Then there is the question of the Party leadership. Last time, Unite refused to support John McDonnell, the one candidate who actually stood on the socialist platform that McCluskey and the other union leaders are supposed to support. If the Union had demanded its sponsored MPs nominate McDonnell, he would have got on the ballot paper and millions of ordinary workers in the Party and affiliated unions would have been given a real democratic choice. Ed Milliband is a weak leader, who as McCluskey points out satisfies neither the workers nor the right-wing. If he is deposed, Unite must openly back a socialist candidate such as McDonnell, who will fight to make Labour stand with the victims of this Tory government.

History teaches us that union leaders like McCluskey tend to move to the left only as a result of pressure from the rank-and-file. During McCluskey’s own election campaign, it was partly the candidature of rank-and-file candidate Jerry Hicks that pushed McCluskey to take the left-wing stance he did.[15] The ongoing electricians’ dispute is another example of the role played by rank-and-file organisation in forcing the union officials to take action.[16] Faced with savage cuts to pay and conditions which initially went unopposed by the Union officials, electricians around the country organised rank-and-file protests outside major construction sites. Eventually, the Union was forced to back the campaign, Len McCluskey himself has now met members of the rank-and-file committee and promised financial support to the campaign.[17]

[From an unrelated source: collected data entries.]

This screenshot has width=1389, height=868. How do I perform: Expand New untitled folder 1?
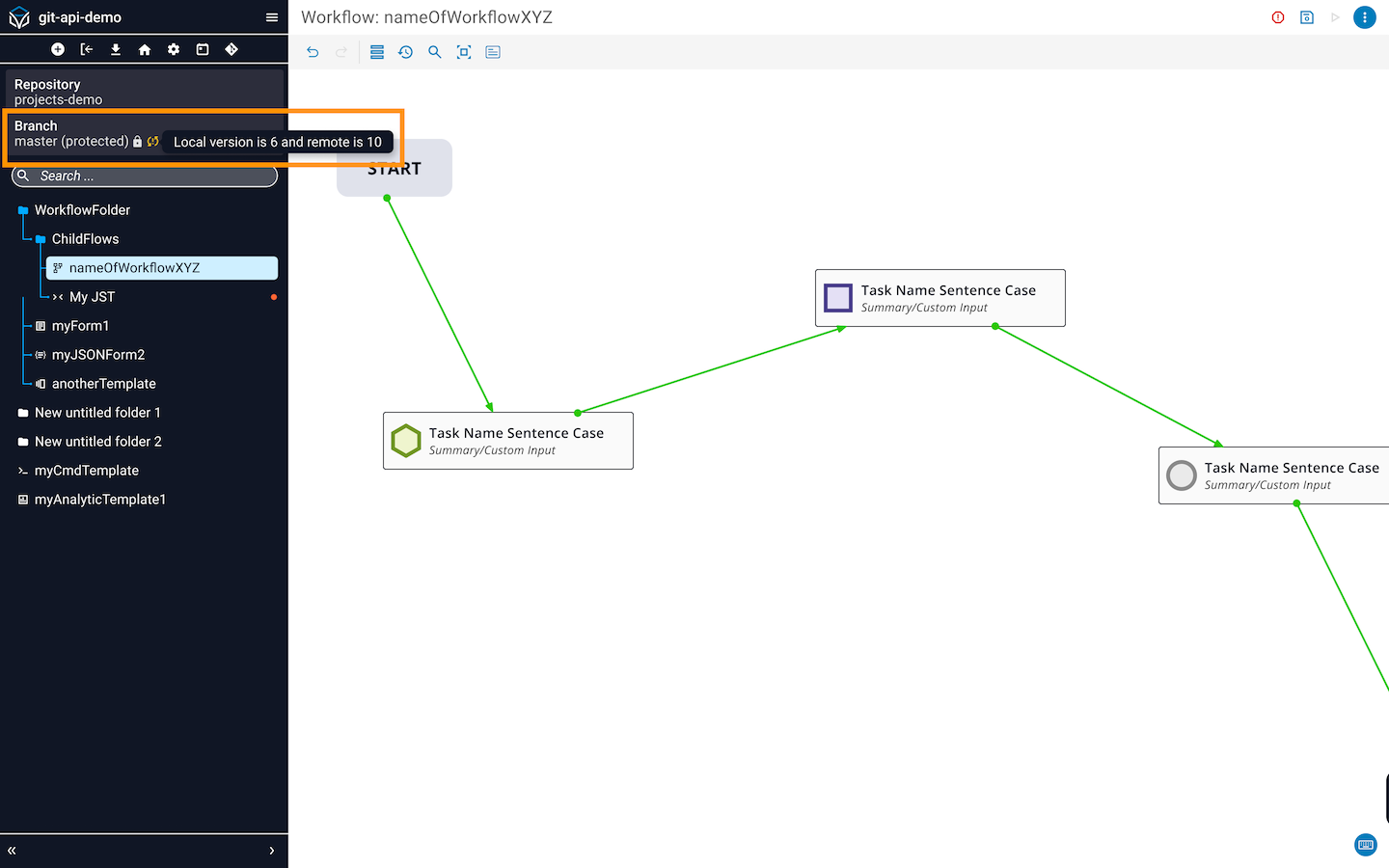[23, 413]
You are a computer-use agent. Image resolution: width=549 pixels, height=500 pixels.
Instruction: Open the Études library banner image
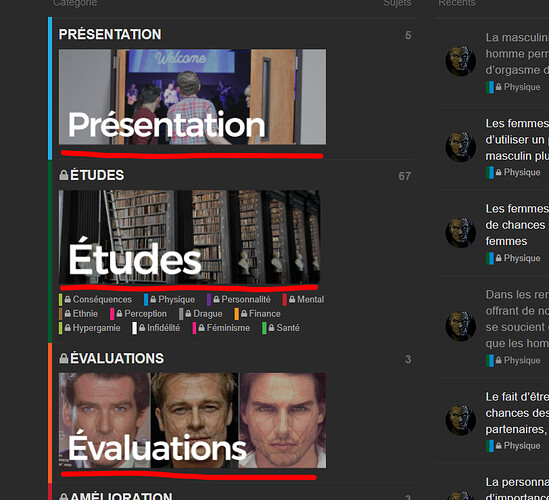pos(189,237)
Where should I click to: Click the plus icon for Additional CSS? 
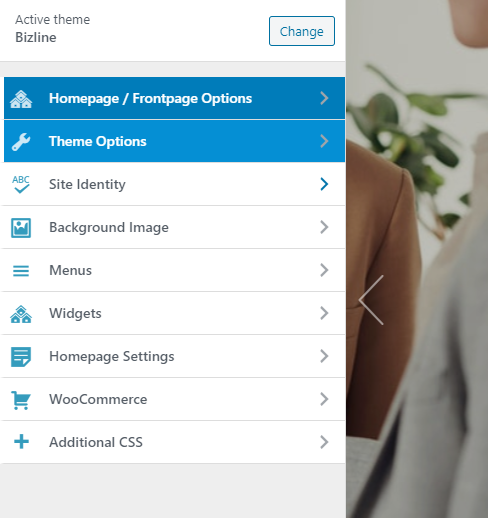coord(21,442)
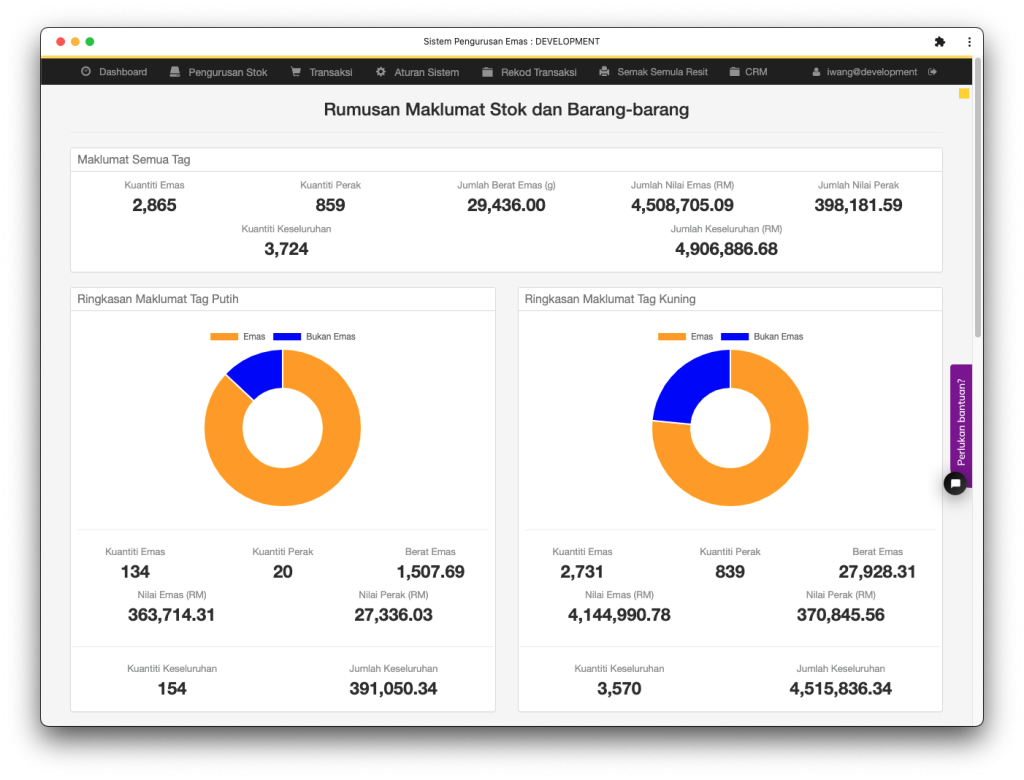Screen dimensions: 1024x780
Task: Click the yellow square indicator at top right
Action: (x=964, y=94)
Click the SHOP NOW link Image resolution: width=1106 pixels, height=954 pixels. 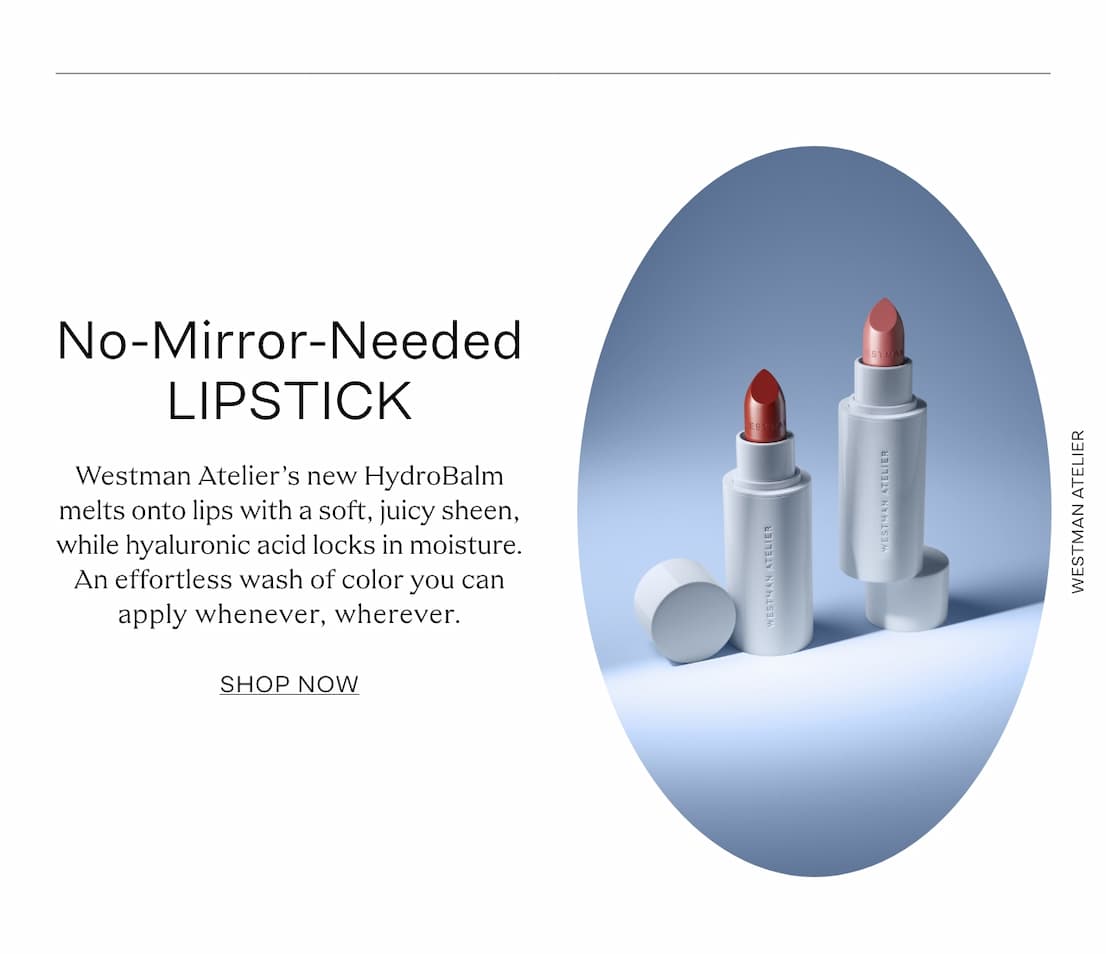tap(289, 684)
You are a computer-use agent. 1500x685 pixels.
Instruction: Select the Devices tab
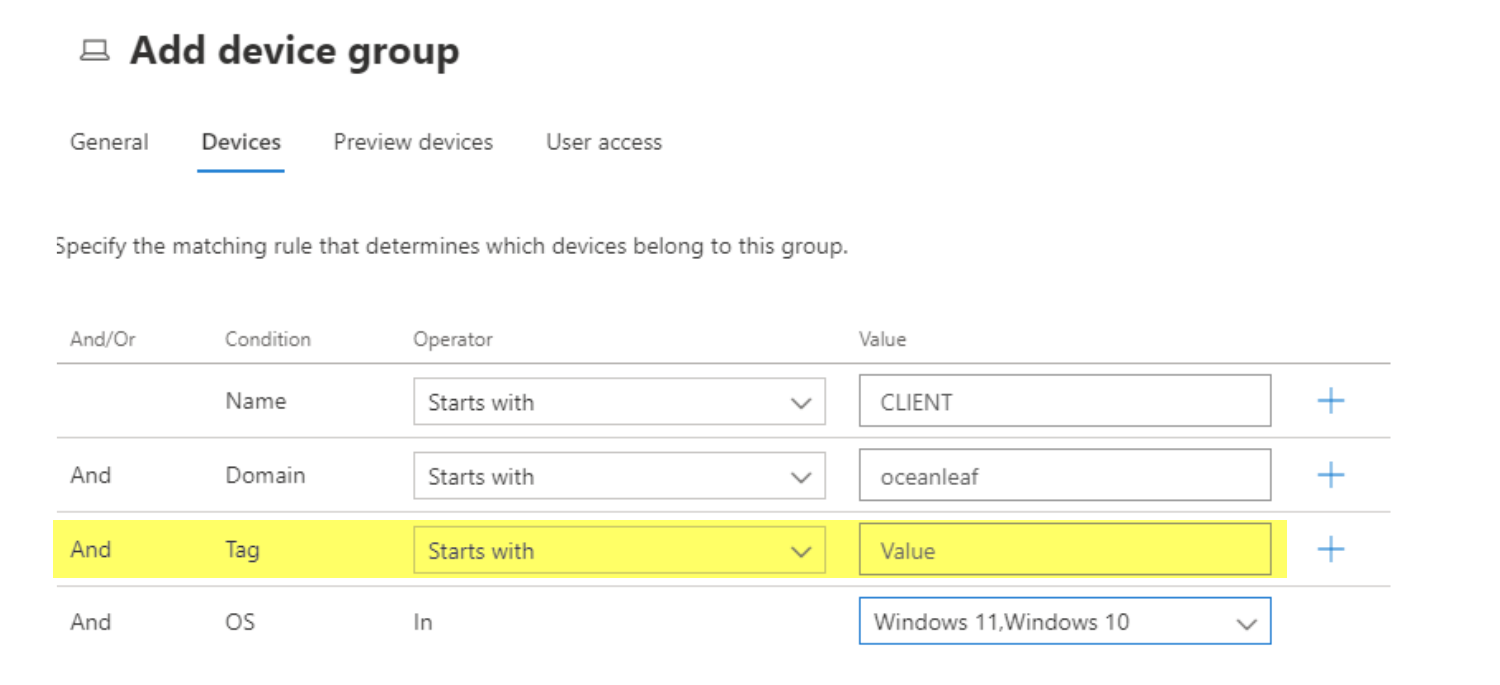(241, 142)
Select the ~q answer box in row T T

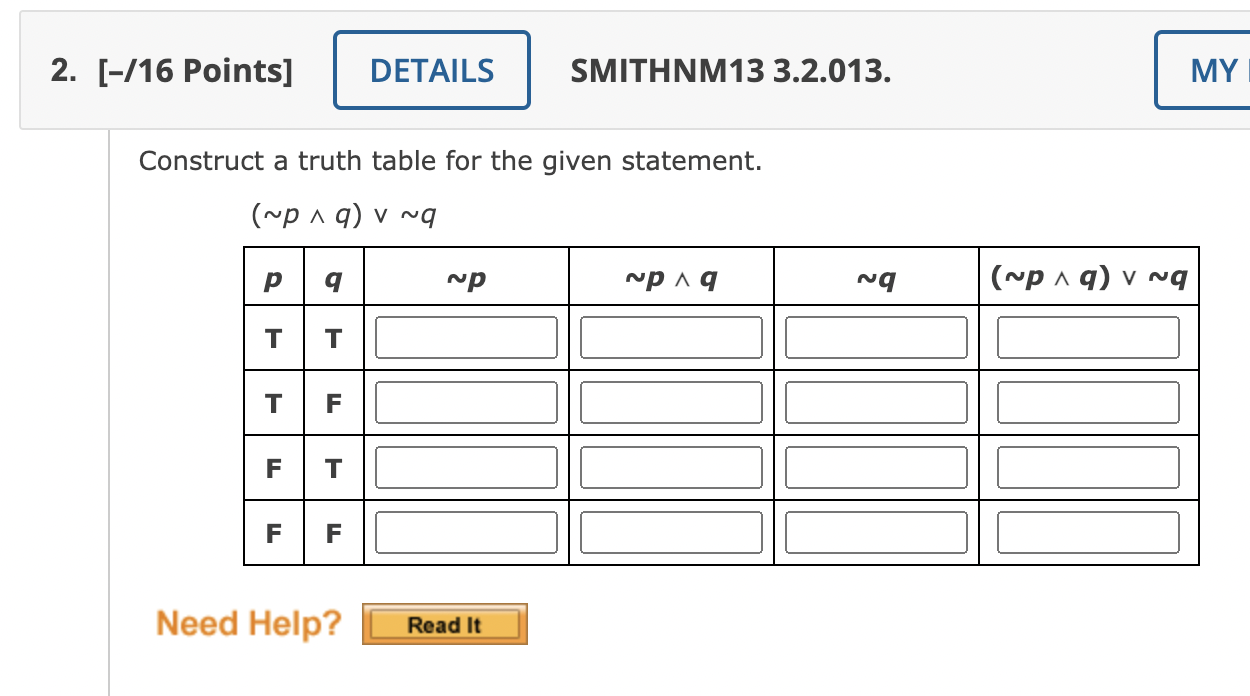point(875,337)

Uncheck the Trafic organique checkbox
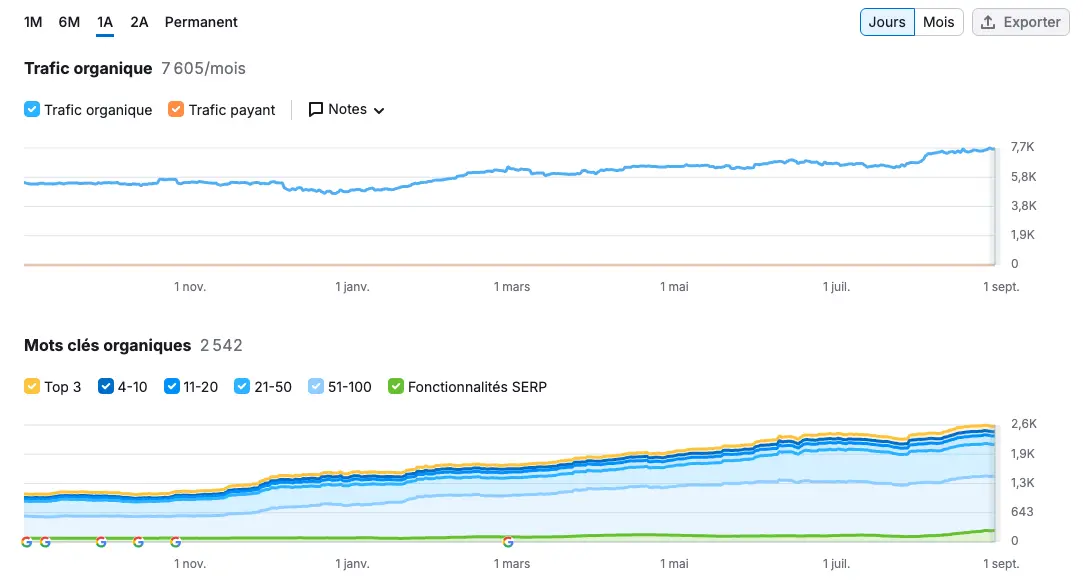coord(32,109)
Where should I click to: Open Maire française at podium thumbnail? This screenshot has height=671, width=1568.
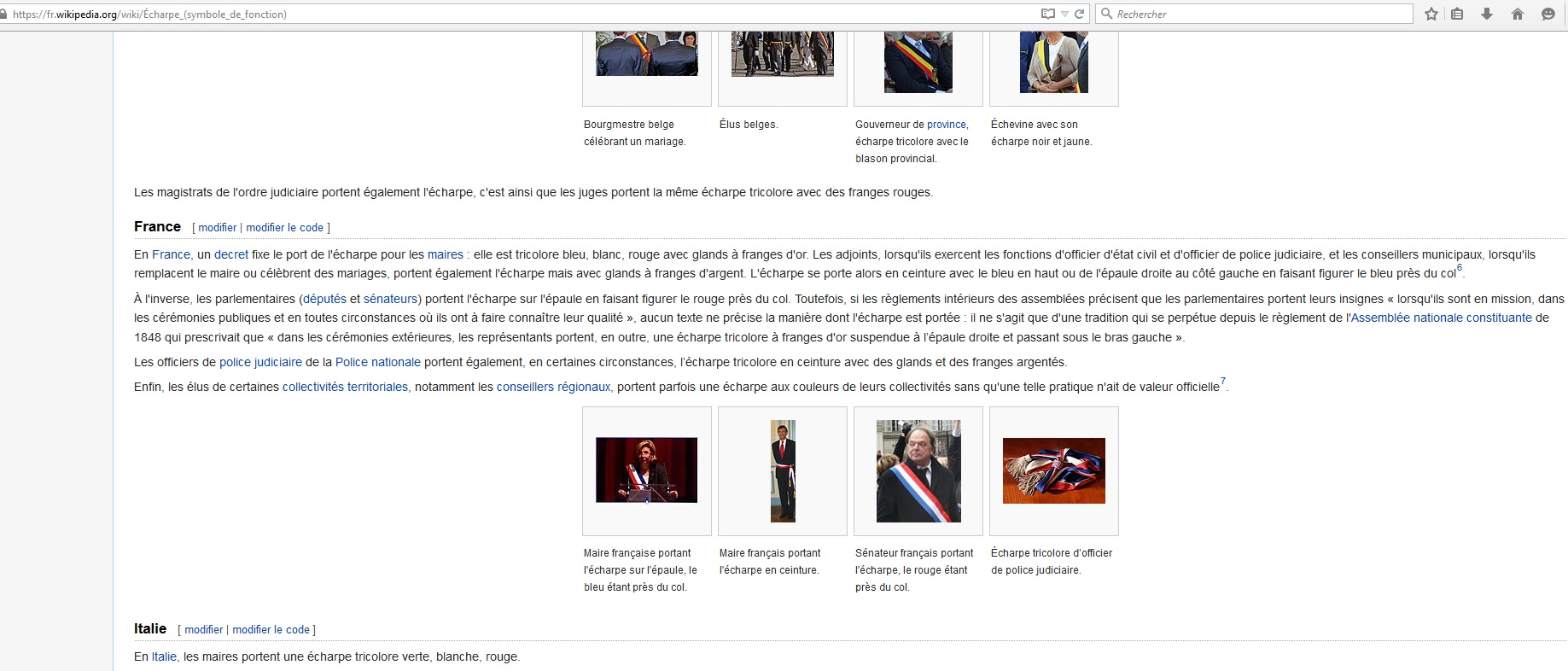pos(646,470)
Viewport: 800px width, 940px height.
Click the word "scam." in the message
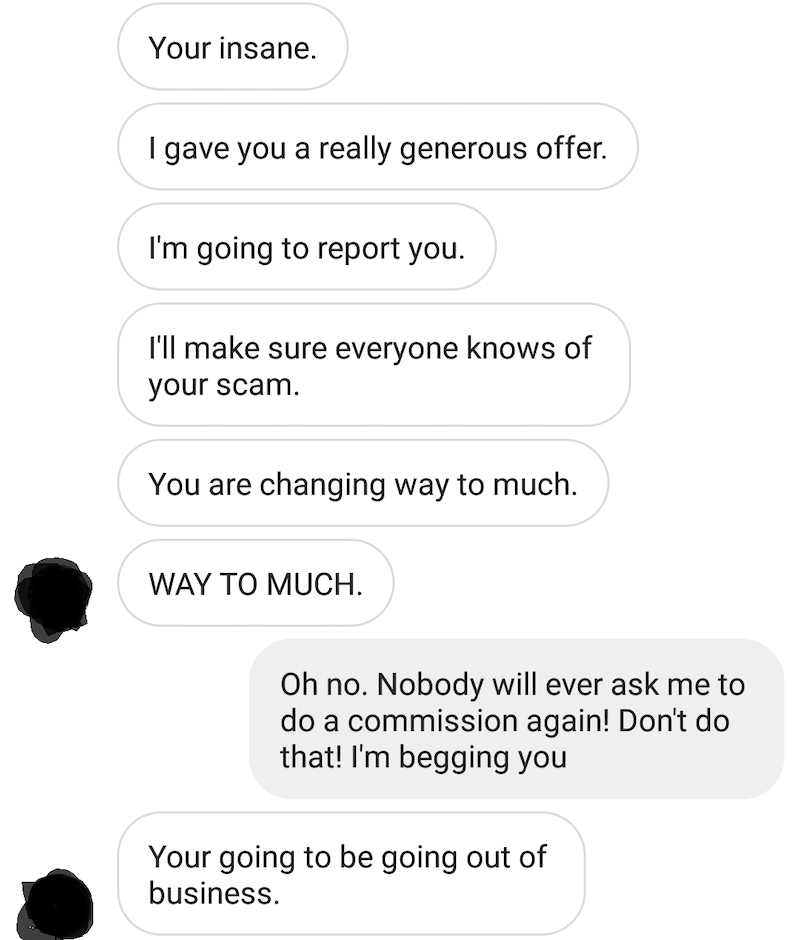[258, 385]
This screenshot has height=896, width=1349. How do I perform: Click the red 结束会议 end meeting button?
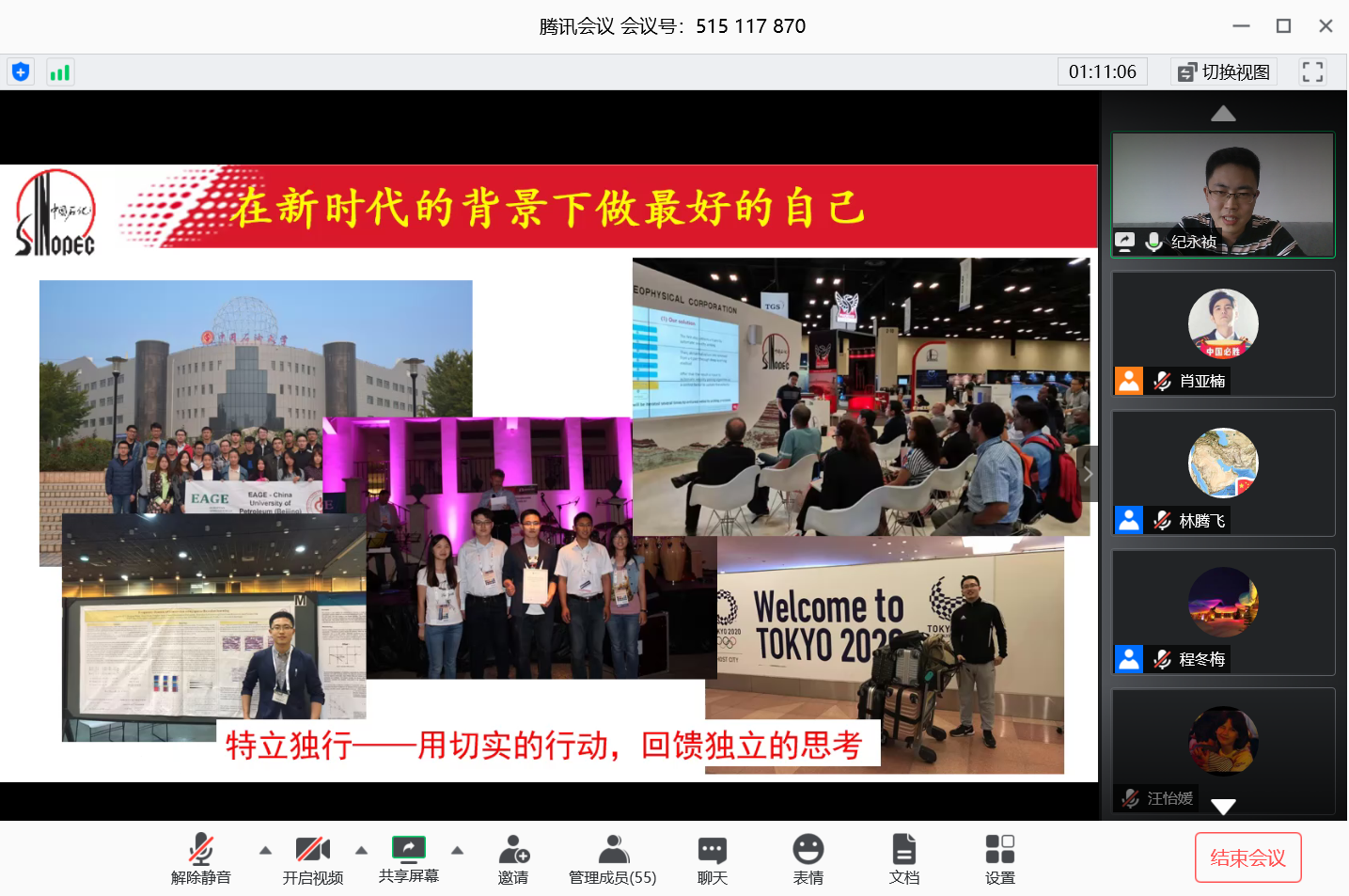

So we welcome Len McCluskey’s criticisms of the Labour leadership but criticism must be matched by action. Workers in Unite must organise at every level of the Union, from the branch to the NEC, to ensure McCluskey’s call to ‘reclaim the Party’ becomes a reality. Trade union resolutions should be taken by Unite delegates to Constituency Labour Party meetings, and the General Secretary should provide union funds to the selection campaigns of socialist candidates who will fight for working people! Criticism of the Labour leadership, whilst necessary, is not enough – we need to intervene directly from bottom to top and turn it into a weapon against the government and its big business cronies!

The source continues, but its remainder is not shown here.